━━━━━ Information given ━━━━━

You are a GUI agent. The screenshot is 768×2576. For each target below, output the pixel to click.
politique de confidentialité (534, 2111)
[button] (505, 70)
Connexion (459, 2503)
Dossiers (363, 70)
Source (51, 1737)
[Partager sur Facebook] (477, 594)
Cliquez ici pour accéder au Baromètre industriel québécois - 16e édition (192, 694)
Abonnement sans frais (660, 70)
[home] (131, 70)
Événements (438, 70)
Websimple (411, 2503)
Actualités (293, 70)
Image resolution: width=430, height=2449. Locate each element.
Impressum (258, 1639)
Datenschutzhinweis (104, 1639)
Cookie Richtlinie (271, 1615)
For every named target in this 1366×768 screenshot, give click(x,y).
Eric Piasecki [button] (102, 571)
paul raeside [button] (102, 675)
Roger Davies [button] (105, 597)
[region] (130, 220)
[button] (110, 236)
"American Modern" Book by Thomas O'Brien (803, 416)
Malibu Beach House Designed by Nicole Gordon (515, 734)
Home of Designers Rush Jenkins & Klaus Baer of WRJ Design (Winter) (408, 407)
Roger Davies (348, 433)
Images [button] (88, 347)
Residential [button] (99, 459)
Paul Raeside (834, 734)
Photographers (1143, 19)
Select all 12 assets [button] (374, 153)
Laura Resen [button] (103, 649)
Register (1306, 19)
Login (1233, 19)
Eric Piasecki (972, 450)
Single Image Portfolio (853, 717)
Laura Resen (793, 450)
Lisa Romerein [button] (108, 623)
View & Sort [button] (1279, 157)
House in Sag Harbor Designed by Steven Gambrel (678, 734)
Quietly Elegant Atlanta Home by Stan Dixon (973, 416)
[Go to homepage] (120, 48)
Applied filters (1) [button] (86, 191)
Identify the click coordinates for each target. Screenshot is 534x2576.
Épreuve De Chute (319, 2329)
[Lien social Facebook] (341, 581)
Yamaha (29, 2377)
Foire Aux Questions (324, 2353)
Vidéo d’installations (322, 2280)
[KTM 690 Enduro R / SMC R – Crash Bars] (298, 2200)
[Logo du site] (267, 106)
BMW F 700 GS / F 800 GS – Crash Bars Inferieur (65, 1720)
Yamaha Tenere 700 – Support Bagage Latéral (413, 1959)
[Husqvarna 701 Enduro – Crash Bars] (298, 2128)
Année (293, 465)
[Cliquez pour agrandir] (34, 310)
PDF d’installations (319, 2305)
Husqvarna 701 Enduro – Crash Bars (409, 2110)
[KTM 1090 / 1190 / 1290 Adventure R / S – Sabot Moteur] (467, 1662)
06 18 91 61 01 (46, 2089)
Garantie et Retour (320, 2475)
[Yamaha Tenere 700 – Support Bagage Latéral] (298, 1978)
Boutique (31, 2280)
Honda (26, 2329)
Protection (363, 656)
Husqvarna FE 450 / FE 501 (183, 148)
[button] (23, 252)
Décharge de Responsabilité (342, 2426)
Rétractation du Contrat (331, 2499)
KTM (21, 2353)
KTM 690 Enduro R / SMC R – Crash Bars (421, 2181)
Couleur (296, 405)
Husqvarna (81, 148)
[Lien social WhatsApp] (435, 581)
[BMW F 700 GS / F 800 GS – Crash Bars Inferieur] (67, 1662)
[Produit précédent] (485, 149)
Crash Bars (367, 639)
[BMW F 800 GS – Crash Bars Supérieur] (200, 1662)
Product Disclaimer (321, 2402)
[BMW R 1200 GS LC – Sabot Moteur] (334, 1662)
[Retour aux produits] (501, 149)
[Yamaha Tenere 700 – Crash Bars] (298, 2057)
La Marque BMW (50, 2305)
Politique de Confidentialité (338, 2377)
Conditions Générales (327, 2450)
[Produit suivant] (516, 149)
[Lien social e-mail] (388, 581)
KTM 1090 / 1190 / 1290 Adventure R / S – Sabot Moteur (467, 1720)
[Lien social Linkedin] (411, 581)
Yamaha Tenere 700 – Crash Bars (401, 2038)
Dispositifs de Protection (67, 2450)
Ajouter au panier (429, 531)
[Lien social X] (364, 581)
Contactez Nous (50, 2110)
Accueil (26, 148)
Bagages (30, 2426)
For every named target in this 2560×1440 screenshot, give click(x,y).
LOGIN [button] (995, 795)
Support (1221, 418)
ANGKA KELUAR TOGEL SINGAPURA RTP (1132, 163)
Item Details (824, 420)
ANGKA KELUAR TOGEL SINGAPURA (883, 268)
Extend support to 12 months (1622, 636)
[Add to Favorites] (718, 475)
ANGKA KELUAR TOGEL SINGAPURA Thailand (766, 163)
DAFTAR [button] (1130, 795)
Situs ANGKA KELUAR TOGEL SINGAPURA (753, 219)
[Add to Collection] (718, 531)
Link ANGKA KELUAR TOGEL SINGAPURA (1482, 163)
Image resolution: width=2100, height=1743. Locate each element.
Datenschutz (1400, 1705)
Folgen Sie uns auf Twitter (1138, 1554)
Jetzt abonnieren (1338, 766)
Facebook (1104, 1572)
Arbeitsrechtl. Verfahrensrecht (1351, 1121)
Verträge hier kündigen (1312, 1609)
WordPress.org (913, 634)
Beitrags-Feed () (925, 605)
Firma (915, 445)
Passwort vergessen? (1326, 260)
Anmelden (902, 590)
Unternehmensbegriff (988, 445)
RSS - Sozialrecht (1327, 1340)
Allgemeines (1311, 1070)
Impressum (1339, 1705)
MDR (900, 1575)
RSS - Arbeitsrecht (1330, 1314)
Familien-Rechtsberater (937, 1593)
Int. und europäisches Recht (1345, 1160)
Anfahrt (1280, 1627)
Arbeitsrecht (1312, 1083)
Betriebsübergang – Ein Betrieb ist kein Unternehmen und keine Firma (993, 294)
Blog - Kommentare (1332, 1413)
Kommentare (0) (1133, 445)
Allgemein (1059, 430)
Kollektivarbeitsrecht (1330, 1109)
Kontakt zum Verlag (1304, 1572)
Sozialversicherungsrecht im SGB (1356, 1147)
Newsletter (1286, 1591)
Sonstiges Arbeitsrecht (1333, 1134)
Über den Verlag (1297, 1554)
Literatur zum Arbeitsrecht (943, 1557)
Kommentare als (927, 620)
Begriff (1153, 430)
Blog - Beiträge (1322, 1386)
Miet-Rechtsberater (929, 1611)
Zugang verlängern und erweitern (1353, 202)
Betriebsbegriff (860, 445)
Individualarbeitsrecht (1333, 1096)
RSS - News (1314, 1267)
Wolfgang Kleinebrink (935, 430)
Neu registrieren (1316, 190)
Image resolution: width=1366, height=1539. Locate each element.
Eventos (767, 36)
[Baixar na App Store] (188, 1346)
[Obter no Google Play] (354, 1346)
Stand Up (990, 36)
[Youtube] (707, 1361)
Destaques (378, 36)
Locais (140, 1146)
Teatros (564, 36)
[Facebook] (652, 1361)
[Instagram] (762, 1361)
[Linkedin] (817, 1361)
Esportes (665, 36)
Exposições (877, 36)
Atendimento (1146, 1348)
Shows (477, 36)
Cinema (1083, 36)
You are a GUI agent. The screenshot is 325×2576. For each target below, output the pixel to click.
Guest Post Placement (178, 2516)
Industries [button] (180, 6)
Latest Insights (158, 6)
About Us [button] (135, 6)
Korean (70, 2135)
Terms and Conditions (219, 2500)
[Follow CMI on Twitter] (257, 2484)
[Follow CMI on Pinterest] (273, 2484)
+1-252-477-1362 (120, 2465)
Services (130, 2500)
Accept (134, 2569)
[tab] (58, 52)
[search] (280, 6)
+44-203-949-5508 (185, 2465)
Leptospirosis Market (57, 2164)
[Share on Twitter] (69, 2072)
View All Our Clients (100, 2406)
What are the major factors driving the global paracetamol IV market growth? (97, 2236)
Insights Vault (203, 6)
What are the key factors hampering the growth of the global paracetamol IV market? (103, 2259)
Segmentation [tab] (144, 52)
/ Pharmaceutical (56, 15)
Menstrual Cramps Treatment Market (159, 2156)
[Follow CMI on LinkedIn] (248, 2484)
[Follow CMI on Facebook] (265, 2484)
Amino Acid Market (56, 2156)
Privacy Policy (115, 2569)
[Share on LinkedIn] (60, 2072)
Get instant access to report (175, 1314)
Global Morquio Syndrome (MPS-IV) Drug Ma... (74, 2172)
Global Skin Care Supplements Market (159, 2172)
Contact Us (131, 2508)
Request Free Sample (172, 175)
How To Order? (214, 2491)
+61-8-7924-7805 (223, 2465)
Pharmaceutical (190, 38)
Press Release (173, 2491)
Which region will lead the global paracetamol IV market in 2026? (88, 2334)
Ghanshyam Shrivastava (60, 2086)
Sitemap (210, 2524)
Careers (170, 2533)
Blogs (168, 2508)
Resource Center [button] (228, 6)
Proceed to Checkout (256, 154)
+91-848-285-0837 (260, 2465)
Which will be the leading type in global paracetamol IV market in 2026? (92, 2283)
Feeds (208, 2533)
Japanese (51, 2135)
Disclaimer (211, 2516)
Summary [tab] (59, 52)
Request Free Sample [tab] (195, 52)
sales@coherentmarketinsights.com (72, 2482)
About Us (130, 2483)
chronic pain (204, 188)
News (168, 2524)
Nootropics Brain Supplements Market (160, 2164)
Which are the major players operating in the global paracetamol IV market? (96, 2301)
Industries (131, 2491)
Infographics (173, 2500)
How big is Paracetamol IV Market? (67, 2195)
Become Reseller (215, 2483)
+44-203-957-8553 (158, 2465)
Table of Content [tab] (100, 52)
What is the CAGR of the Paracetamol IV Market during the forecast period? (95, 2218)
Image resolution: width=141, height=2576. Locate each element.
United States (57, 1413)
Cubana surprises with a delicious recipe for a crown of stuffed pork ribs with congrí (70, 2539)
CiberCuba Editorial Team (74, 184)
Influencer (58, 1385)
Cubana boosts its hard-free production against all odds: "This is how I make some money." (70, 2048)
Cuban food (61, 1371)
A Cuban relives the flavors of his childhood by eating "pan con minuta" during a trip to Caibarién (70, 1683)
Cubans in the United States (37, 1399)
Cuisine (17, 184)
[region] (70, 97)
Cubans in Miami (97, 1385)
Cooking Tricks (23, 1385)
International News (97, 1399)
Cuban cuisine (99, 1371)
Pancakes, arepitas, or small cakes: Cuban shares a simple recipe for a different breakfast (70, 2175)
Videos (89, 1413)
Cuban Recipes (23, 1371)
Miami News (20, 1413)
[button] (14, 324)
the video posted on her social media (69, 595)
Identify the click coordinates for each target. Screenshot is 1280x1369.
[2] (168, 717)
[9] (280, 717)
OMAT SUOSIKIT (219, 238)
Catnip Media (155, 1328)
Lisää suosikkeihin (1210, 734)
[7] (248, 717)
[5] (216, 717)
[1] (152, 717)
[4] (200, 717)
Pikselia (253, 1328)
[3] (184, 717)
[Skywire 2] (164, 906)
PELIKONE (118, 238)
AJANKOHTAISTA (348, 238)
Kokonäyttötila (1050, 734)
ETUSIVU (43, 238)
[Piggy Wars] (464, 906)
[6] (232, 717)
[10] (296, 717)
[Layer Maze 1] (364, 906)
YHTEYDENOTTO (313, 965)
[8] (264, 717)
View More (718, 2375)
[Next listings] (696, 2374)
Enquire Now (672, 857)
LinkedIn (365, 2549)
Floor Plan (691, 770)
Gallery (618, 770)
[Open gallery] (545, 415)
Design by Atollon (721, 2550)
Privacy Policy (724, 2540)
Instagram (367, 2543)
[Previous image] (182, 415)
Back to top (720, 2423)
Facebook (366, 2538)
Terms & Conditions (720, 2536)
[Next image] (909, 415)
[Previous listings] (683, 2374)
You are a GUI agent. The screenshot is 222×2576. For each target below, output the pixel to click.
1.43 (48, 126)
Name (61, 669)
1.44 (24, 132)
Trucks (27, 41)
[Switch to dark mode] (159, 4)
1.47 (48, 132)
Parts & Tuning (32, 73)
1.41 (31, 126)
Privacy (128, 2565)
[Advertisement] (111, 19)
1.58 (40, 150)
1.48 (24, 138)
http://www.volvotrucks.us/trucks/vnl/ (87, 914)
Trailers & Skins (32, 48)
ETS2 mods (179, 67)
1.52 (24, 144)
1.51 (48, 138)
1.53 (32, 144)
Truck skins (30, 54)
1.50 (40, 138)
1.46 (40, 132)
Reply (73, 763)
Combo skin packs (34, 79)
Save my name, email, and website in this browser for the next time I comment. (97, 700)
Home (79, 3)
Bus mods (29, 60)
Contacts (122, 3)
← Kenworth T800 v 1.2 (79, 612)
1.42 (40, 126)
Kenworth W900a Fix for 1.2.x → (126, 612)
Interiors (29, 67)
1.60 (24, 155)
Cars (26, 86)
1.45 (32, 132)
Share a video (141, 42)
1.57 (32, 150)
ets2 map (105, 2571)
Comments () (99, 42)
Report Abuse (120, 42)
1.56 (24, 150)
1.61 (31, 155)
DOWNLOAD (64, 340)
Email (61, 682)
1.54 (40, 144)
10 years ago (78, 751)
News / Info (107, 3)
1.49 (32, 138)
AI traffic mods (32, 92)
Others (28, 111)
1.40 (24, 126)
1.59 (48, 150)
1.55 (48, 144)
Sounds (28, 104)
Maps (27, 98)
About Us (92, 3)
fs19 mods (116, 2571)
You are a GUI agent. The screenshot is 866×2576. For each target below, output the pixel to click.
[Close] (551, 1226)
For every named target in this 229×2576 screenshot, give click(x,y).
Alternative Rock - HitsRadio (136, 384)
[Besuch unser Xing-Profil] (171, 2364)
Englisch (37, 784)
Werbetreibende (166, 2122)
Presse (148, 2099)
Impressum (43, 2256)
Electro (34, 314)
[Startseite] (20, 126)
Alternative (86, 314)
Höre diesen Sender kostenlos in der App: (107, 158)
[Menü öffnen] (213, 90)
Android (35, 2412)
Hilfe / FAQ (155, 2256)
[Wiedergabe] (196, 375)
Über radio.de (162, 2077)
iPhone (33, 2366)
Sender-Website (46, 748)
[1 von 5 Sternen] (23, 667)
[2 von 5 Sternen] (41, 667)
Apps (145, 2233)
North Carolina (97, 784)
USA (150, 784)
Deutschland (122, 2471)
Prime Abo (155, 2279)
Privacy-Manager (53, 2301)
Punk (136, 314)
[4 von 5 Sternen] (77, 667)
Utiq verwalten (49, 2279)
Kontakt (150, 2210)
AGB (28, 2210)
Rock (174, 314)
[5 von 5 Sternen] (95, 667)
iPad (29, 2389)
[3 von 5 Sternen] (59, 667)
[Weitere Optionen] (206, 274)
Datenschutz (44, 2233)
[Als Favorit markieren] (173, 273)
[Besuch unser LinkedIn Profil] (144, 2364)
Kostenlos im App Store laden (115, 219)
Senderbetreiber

━━━━━

Check every line of the records above for the string "Inferieur". Copy those that hold it.

BMW F 700 GS / F 800 GS – Crash Bars Inferieur (65, 1720)
[BMW F 700 GS / F 800 GS – Crash Bars Inferieur] (67, 1662)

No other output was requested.